Certes, le Comité des droits de l’homme des Nations unies a déjà pris acte de cette mutation et défini depuis 2011 le journalisme comme « une fonction exercée par des personnes de tous horizons, notamment […] des blogueurs et autres particuliers qui publient eux-mêmes le produit de leur travail, sous forme imprimée, sur l’Internet ou d’autre manière… » . Mais on conviendra que le journalisme continue à être considéré dans sa dimension professionnelle classique et que les nouveaux acteurs du journalisme citoyen sont davantage perçus par les organisations de journalistes comme des intrus, voire des imposteurs, que comme des alliés ou renforts. La Fédération Internationales des Journalistes (FIJ) n’accorde d’ailleurs la carte de presse internationale qu’aux journalistes dûment affiliés à leur organisation syndicale nationale.

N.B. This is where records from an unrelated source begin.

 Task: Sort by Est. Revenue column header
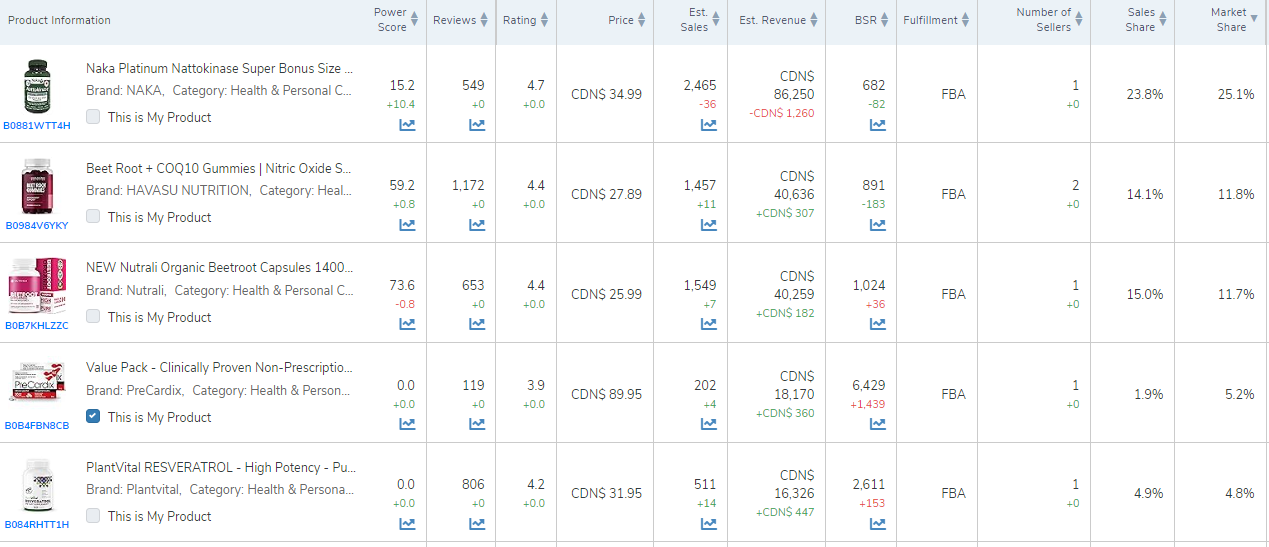(x=778, y=20)
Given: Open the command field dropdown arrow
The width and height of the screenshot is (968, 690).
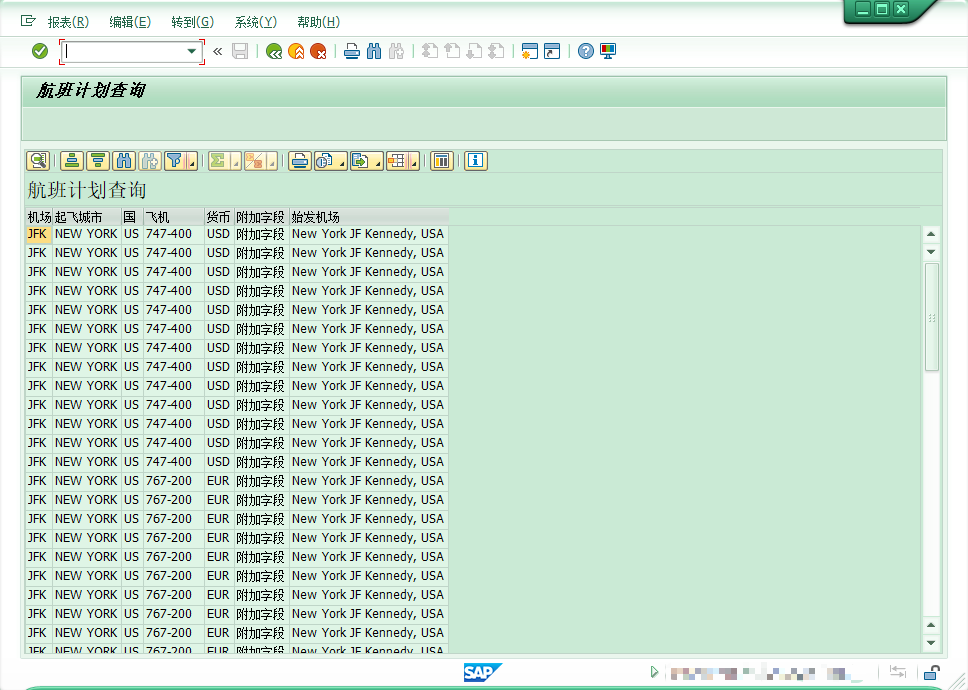Looking at the screenshot, I should click(x=191, y=51).
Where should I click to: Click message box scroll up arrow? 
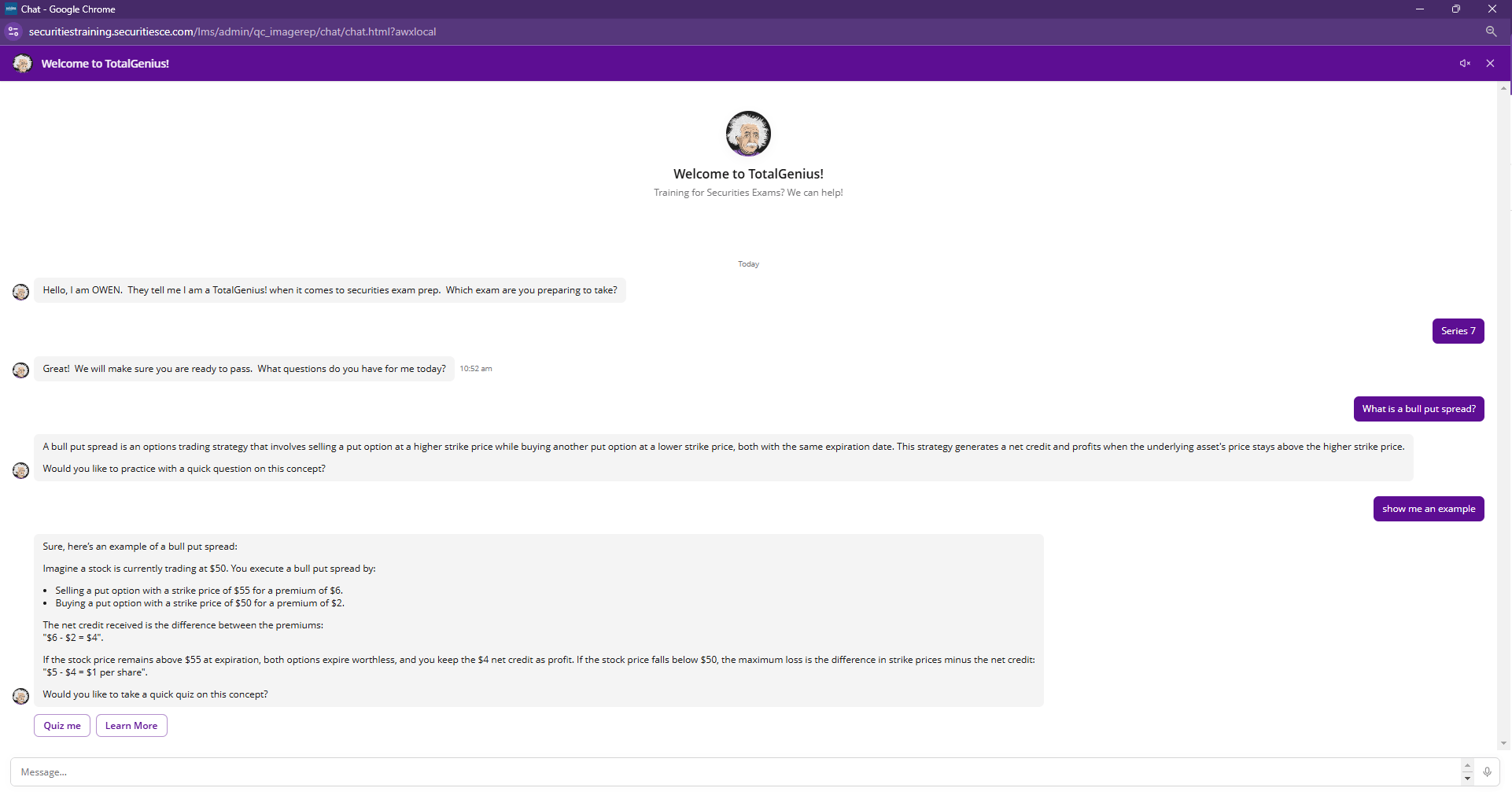1467,766
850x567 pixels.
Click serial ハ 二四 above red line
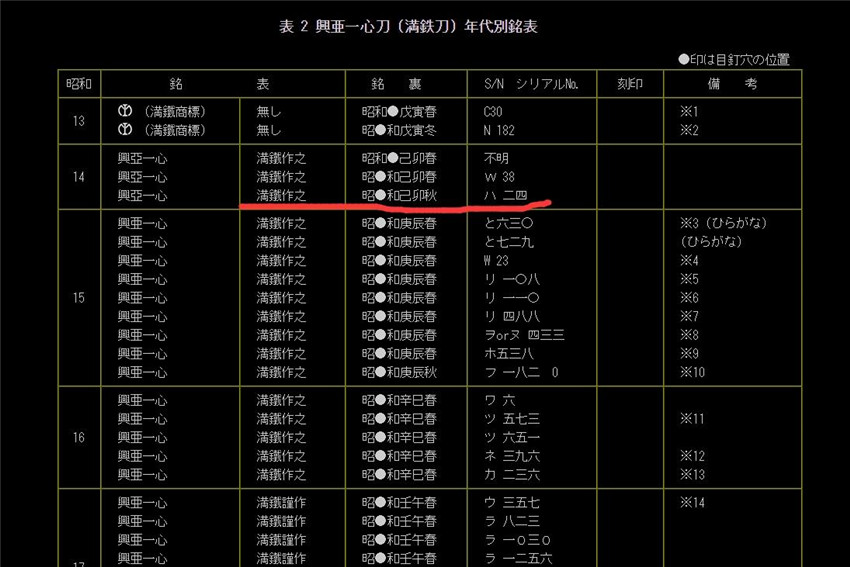[507, 195]
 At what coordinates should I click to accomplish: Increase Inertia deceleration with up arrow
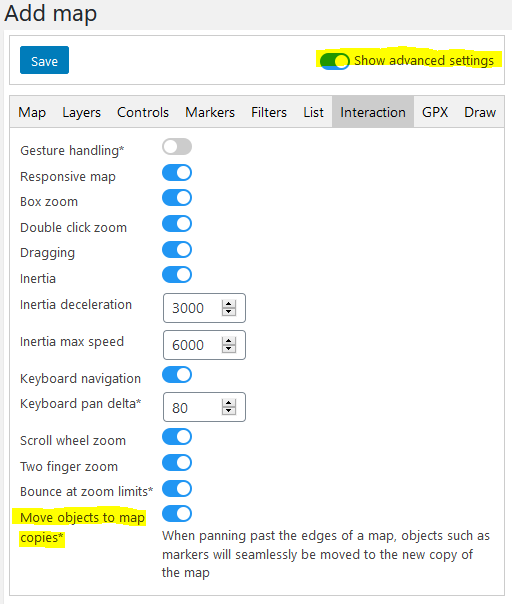229,304
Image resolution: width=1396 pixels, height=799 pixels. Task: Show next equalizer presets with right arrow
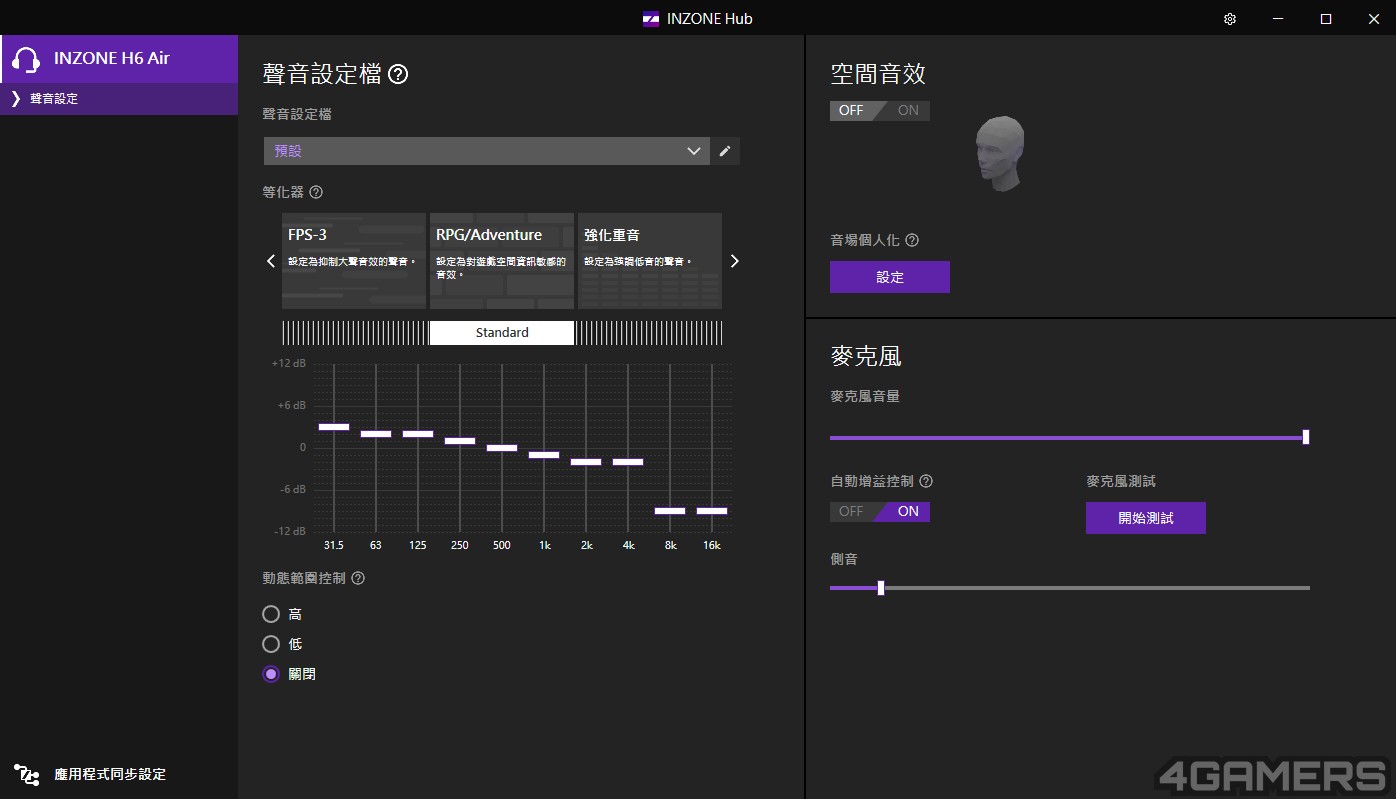[x=735, y=261]
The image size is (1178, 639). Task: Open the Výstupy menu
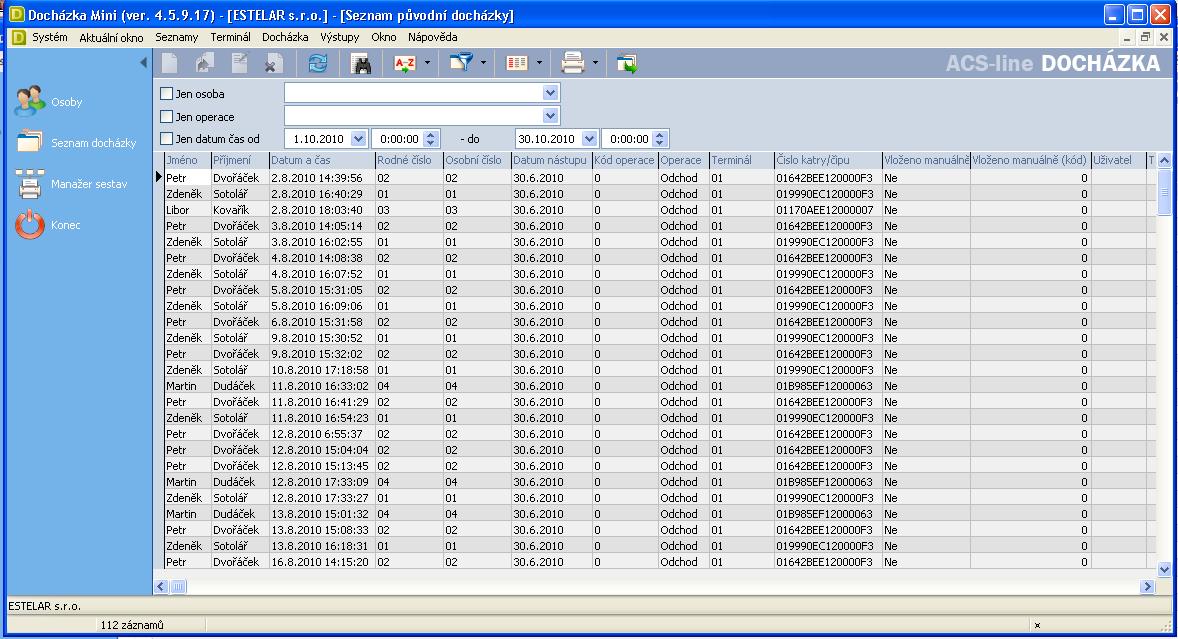pyautogui.click(x=340, y=37)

Au terme de ces questionnements inspirés du WTR 2018 de l’UNESCO, le lecteur peut relever l’absence de quelques dimensions actuelles liées à l’exercice des libertés d’expression et de presse. Parmi elles, l’absence du droit d’accès à l’information en tant que composante autonome et non comme simple élément de la liberté des médias. Il aurait également été utile de développer davantage les thématiques de la déontologie, de la responsabilité sociale des médias, de l’éducation à l’information et aux médias, à l’heure où deux ou trois plateformes de médias sociaux ont conquis  une influence démesurée sans  perspective de régulation efficace.

L’heure n’est-elle pas venue d’opérer quelques ruptures avec le cadre conceptuel de Déclaration de Windhoek ?   Rappelons que cette déclaration avait en son temps opéré une rupture avec le Nouvel ordre mondial de l’information et de la communication (NOMIC) prôné par l’Union soviétique et ses alliés du bloc socialiste et des pays du Tiers-Monde.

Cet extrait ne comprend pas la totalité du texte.